* begin Supplied material *

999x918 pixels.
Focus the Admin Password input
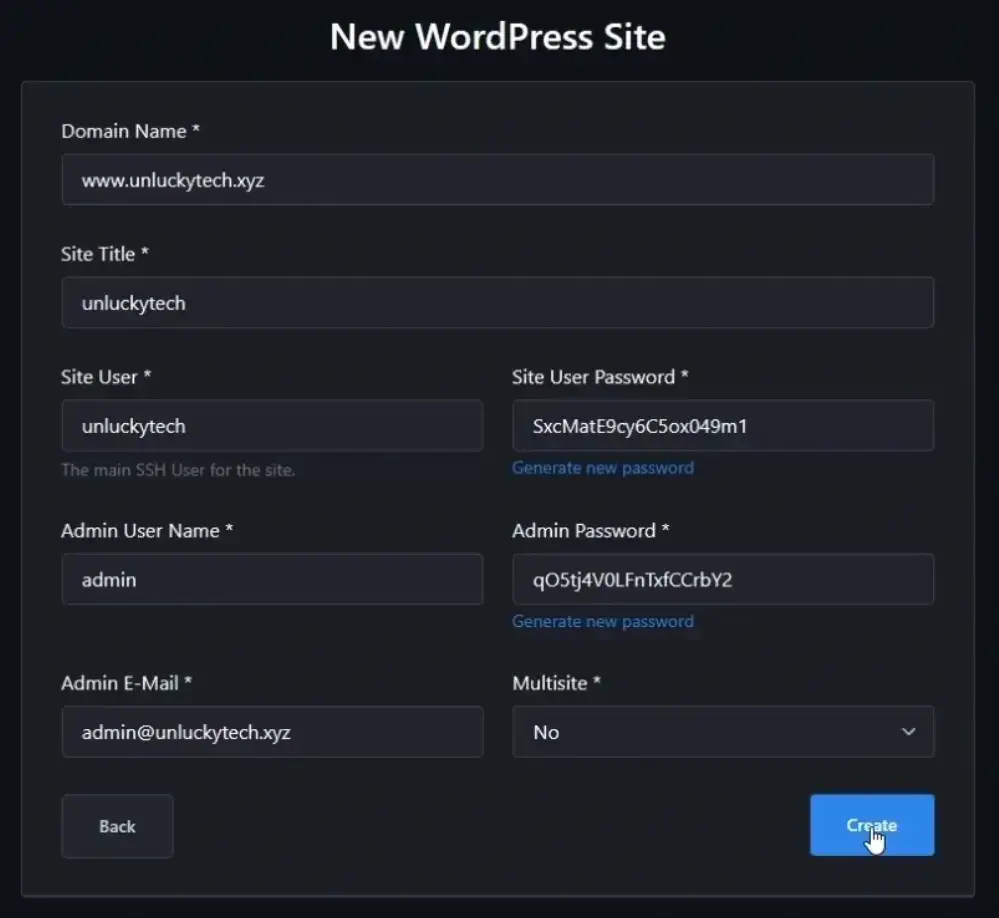722,579
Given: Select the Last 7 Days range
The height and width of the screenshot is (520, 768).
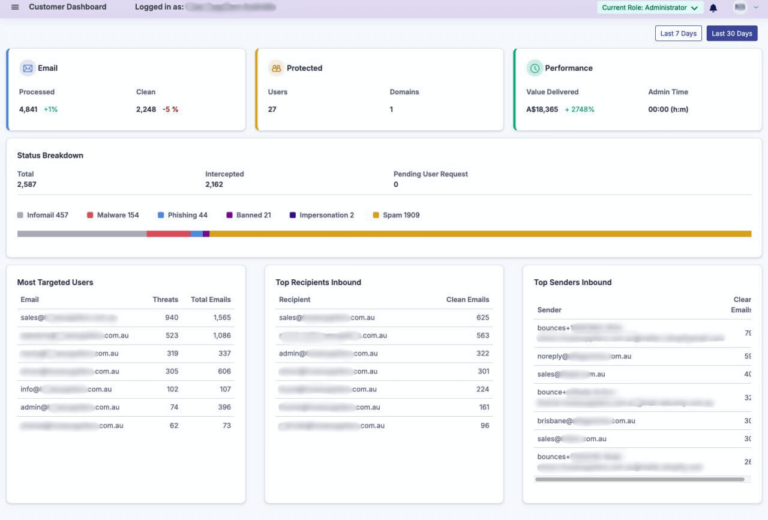Looking at the screenshot, I should click(678, 33).
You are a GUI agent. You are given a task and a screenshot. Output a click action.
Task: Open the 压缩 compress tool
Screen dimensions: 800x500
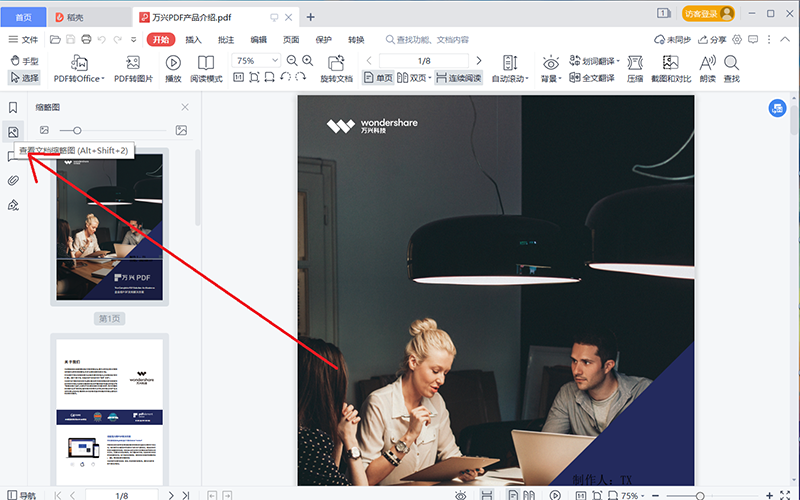[x=635, y=63]
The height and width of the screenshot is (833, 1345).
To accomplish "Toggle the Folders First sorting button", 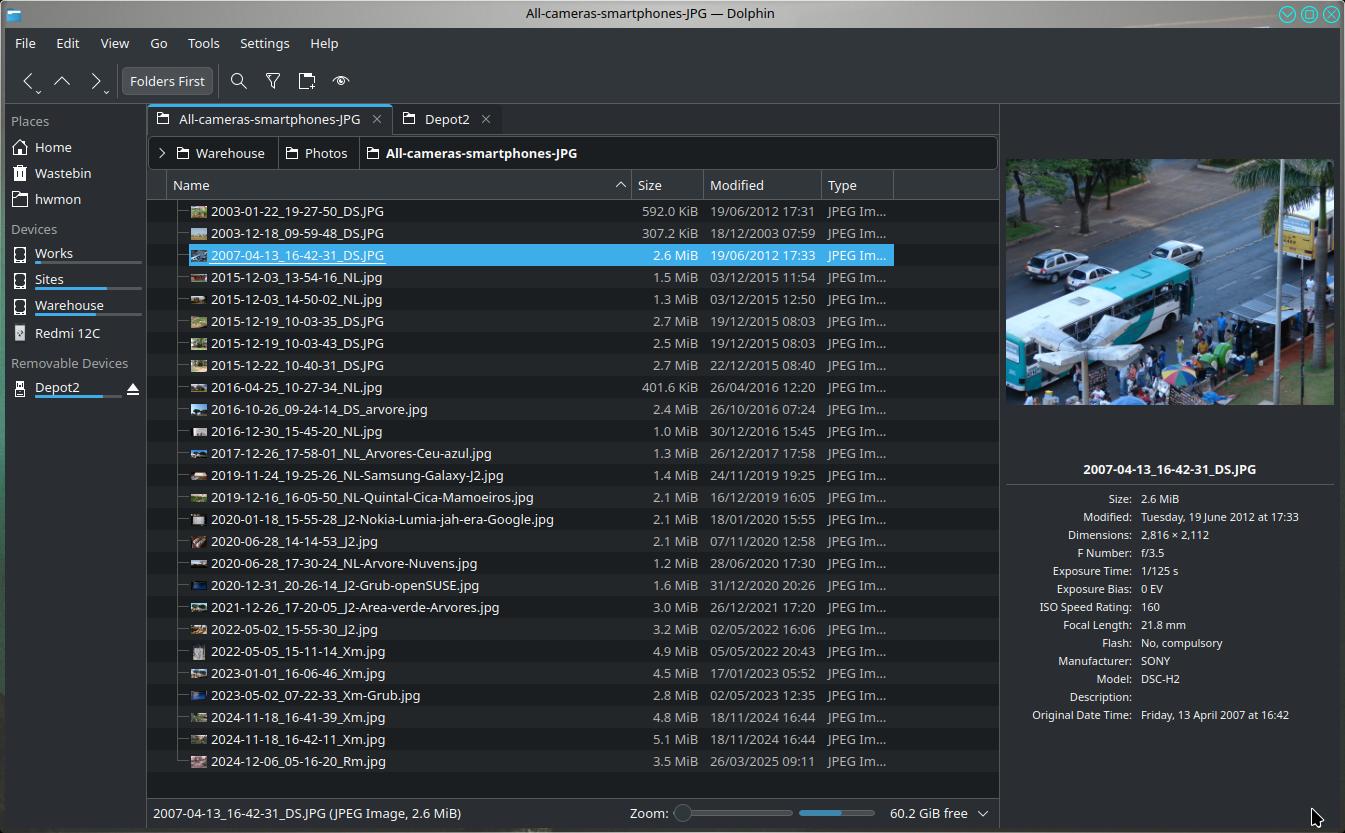I will (167, 81).

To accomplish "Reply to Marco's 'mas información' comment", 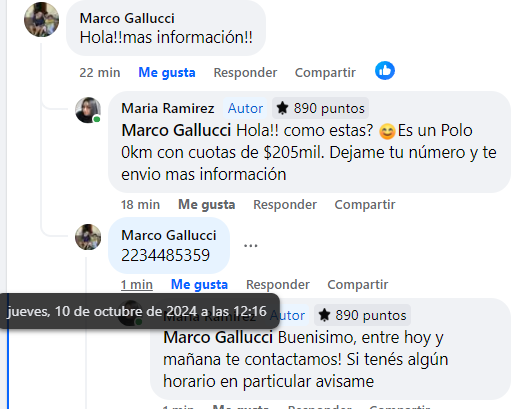I will 245,73.
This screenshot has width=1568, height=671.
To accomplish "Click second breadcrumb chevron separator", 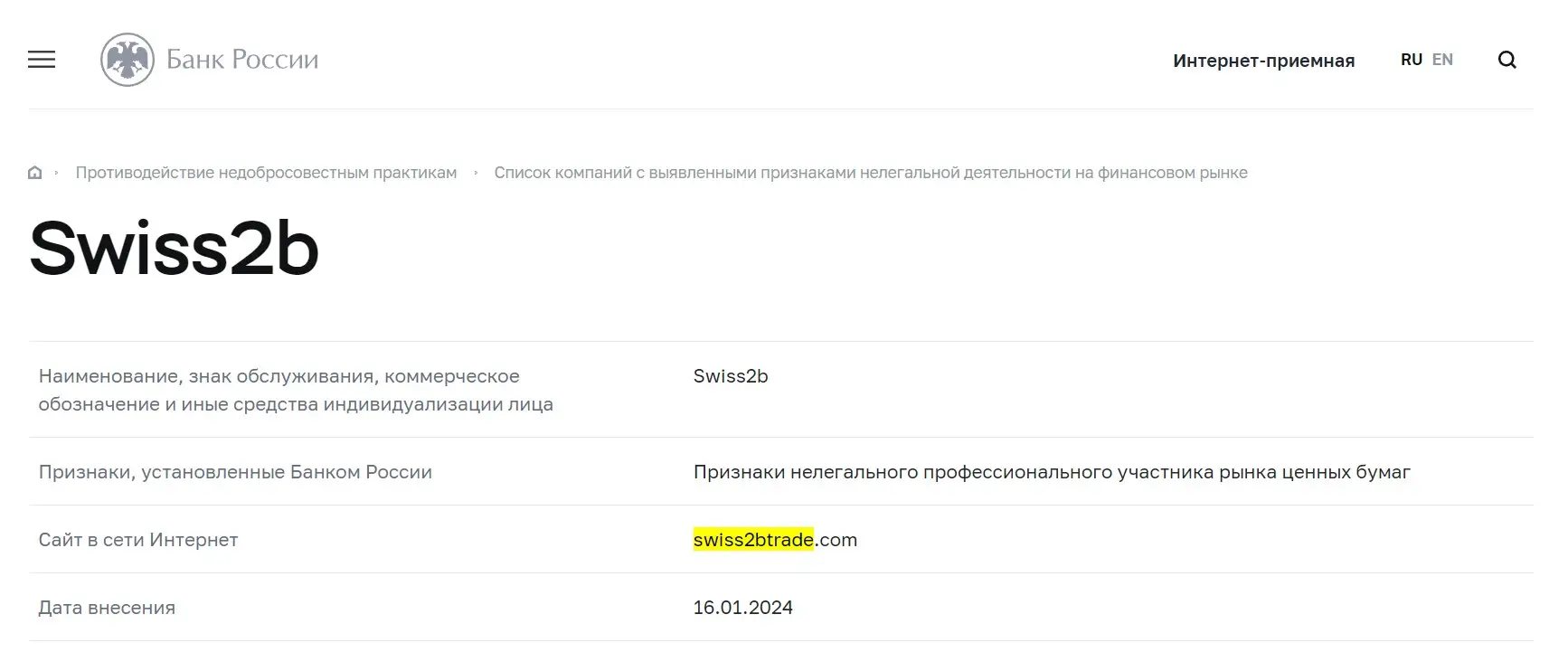I will 476,173.
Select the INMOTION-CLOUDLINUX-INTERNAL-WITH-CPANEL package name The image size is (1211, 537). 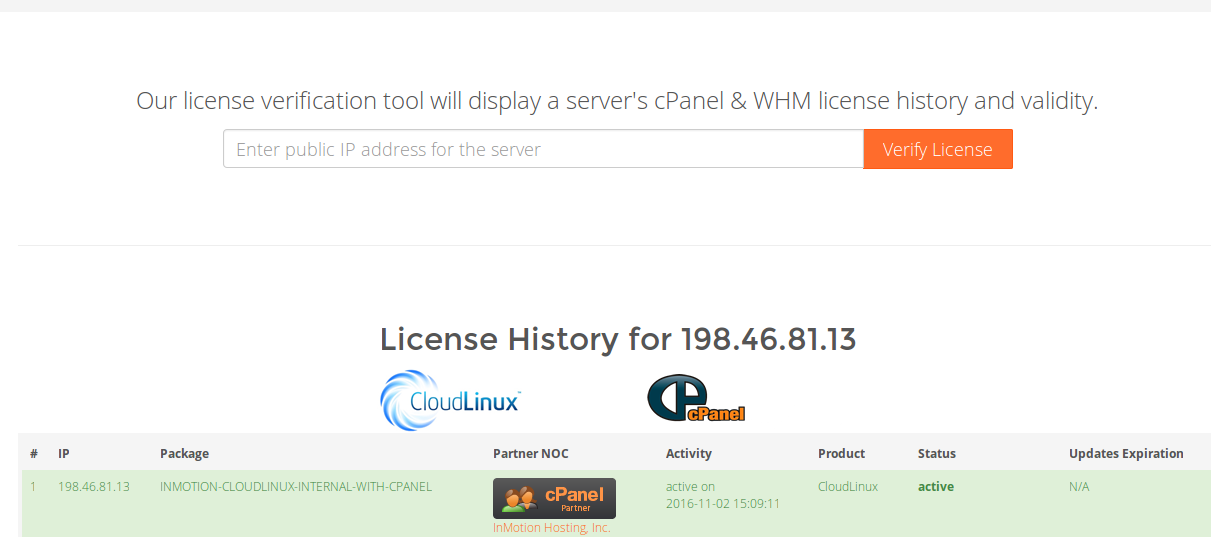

* end Supplied material *

Stated exercise:
Copy the rows above, starting with the line that contains "Given: Select the Last 7 Days range" and continuing through the line that contains "[x=635, y=63]". Leave the pictures out of your copy.

Answer to this task:
Given: Select the Last 7 Days range
The height and width of the screenshot is (520, 768).
Looking at the screenshot, I should click(678, 33).
You are a GUI agent. You are given a task and a screenshot. Output a click action.
Task: Open the 压缩 compress tool
Screen dimensions: 800x500
[x=635, y=63]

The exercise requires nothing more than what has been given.